Sambut Subway, Rute Angkot di Surabaya Diusulkan Berubah

REROUTING ANGKOT: Suasana di Terminal Joyoboyo Surabaya, diusulkan adanya rerouting angkot. | Foto: IST
REROUTING ANGKOT: Suasana di Terminal Joyoboyo Surabaya, diusulkan adanya rerouting angkot. | Foto: IST

SURABAYA, Barometerjatim.com – Menyambut persiapan realisasi moda transportasi bawah tanah (subway), Organda Surabaya mengusulkan adanya perubahan rute (rerouting) jalur angkutan kota (angkot).

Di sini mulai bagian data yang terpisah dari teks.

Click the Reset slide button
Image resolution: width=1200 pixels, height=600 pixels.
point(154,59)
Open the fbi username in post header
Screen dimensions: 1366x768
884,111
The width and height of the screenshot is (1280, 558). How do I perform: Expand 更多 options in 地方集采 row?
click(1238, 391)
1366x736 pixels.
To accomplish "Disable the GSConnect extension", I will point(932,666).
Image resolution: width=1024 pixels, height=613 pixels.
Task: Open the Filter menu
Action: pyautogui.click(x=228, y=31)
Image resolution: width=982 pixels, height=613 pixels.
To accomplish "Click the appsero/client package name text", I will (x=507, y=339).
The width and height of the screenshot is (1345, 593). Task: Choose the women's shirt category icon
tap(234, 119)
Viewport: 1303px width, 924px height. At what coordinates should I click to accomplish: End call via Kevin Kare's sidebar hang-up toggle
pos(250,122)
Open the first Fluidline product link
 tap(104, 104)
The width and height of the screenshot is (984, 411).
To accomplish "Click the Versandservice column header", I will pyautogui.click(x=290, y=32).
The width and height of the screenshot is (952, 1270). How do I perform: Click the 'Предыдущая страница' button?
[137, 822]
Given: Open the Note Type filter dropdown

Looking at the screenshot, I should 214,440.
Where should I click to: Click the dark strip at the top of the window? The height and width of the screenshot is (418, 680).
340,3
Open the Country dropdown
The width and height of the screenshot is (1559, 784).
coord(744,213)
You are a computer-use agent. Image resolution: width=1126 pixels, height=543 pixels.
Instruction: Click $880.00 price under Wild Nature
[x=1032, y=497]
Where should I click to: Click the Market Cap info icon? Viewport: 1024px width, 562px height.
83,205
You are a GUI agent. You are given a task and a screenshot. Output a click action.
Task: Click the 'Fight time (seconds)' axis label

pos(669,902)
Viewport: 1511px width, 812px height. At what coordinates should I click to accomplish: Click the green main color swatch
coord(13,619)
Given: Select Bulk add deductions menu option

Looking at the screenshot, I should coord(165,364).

Perubahan rute tersebut nantinya melebur angkot menjadi satu trayek untuk menjadi angkutan penyangga.

“Jadi satu trayek, untuk melayani penumpang dari kampung ke kampung menuju feeder angkutan di tengah kota,” tutur Ketua DPC Organda Surabaya, Sonhaji, Minggu (25/8/2019).

“Angkutan penyangga ini nantinya akan menuju feeder secara gratis, kan bisa dibiayai dari APBD Pemkot,” sambungnya.

Teknisnya, terang Sonhaji, anggaran bisa diturunkan ke koperasi atau badan hukum berbentuk perseroan terbatas (PT), sehingga masyarakat tidak perlu bayar lebih.

Sonhaji memastikan, perubahan rute tidak merugikan banyak pihak. Selain bisa menekan jumlah kemacetan, masyarakat juga bisa menggunakan angkutan yang dibiayai oleh pemerintah.

Di sisi lain, keberadaan angkutan penyangga juga mengurangi angka pengangguran, khususnya bagi sopir angkot.

“Karena nanti sopir akan dibayar (sesuai) UMR, jadi tidak perlu repot mencari penumpang,” tandas pria kelahiran Sampang, Madura tersebut.

Usulan Sonhaji ini sejalan dengan ide Wakil Wali Kota Surabaya, Wishnu Sakti Buana tentang penyediaan feeder untuk subway.

Namun Whisnu menegaskan, semuanya masih akan didiskusikan dengan para pakar dan akademisi transportasi. “Pekan ini saya akan sowan untuk mendiskusikan usulan tersebut,” katanya.